Task = Copy the material from its first line up to and including the line with "The height and", reproducing each line without any change.

[Begin]

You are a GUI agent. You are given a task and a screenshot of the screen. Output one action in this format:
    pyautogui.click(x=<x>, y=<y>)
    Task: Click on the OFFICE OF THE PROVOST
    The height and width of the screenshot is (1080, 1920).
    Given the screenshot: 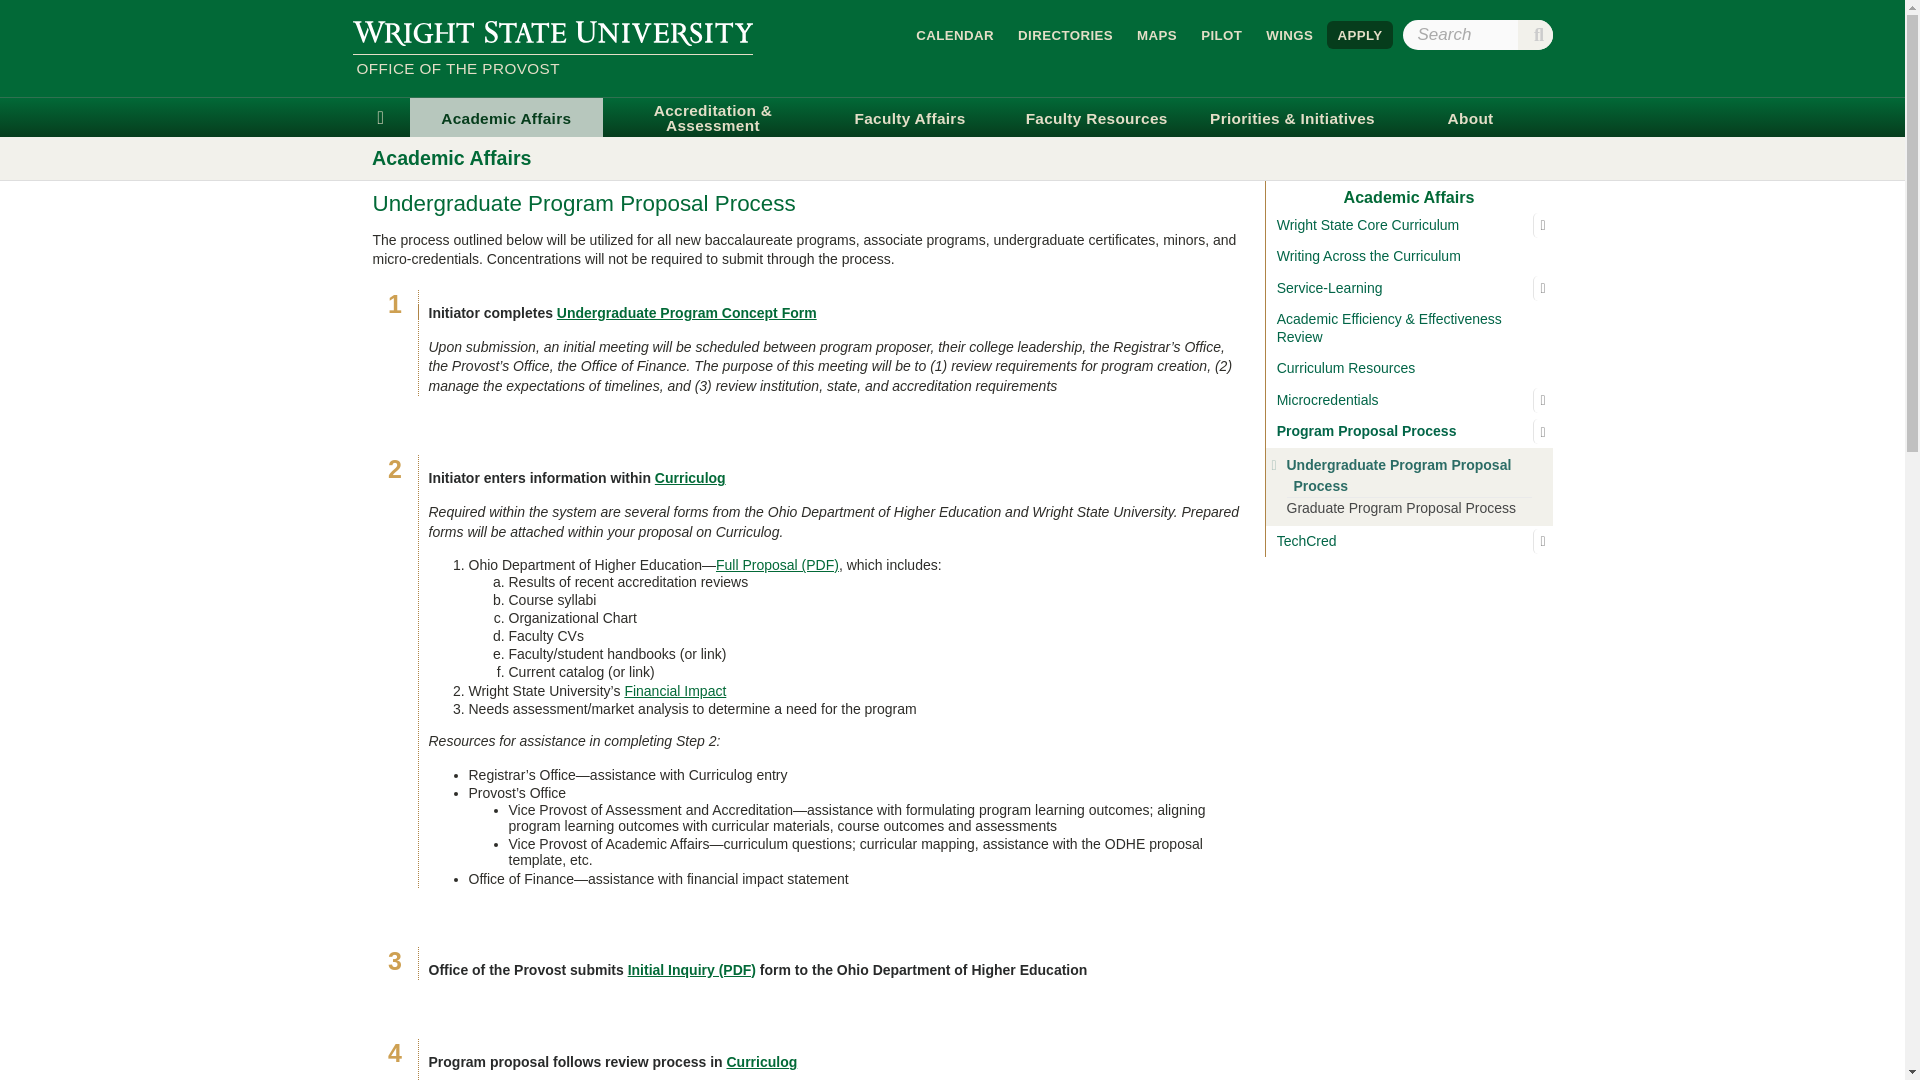 What is the action you would take?
    pyautogui.click(x=552, y=70)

[End]

Answer below =
You are a GUI agent. You are given a task and a screenshot of the screen. Output one action in this format:
    pyautogui.click(x=<x>, y=<y>)
    Task: Click on the OFFICE OF THE PROVOST
    The height and width of the screenshot is (1080, 1920).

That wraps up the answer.